■ **ASSIGNED TASK**
Below are some records; quote exactly the lines from the one that contains "Given: Click the last moon emoji in reply" through the one that contains "Task: Click the wrench", inclusive, and no others.

■ **GIVEN DATA**
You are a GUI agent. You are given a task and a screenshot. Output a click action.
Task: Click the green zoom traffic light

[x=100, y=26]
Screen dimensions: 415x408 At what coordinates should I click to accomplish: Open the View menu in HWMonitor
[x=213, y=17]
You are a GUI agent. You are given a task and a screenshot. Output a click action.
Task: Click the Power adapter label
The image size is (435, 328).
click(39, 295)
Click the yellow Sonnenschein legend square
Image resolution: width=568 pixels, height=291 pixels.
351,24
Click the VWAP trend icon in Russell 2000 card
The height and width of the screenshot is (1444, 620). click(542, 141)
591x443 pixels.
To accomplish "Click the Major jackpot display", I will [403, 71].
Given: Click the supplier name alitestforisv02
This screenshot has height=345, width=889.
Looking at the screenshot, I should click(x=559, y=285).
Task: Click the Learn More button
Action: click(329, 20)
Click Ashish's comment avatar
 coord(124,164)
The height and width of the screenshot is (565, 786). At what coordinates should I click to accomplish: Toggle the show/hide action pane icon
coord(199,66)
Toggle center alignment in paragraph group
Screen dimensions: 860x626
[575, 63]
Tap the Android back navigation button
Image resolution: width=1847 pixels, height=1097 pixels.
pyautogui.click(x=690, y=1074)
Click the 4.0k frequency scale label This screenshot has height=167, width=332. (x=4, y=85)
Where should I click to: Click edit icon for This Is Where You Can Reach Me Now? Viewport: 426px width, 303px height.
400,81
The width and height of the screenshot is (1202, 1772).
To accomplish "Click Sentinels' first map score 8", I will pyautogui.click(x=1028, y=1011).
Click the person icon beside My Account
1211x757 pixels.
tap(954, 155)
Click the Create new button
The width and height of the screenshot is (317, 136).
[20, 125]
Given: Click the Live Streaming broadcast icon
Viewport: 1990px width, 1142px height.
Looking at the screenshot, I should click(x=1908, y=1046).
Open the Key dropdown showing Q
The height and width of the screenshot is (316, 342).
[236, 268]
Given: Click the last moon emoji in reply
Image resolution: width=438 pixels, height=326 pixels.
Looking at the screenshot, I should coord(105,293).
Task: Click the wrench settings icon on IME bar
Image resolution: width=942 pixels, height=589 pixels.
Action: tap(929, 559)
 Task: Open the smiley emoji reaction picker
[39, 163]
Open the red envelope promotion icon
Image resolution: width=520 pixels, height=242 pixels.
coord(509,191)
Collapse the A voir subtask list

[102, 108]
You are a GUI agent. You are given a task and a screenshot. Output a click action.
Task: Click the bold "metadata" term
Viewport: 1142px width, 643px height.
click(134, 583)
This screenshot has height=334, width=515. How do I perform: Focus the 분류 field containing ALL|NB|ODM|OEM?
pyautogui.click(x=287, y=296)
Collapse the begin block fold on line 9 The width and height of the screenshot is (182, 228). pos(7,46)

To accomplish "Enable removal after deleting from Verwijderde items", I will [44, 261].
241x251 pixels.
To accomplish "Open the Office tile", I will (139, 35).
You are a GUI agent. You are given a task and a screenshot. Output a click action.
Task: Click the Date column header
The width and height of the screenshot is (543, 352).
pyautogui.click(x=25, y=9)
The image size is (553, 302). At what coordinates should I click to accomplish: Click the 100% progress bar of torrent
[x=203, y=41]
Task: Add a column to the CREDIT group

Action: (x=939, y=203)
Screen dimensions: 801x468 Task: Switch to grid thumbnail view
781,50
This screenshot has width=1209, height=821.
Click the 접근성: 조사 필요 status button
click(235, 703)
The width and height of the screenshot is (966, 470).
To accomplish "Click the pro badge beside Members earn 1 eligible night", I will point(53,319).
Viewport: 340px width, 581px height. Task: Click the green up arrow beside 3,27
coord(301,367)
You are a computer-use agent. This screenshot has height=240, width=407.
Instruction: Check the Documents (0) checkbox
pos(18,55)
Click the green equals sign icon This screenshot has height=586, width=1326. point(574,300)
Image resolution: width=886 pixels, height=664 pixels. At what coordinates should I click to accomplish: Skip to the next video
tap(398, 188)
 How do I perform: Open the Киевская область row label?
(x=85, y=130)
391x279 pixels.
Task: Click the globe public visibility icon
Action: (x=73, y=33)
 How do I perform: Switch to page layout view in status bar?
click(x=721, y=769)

■ **THE COMPLETED TASK**
Given: Click the last moon emoji in reply
Image resolution: width=438 pixels, height=326 pixels.
Looking at the screenshot, I should coord(105,293).
Task: Click the wrench settings icon on IME bar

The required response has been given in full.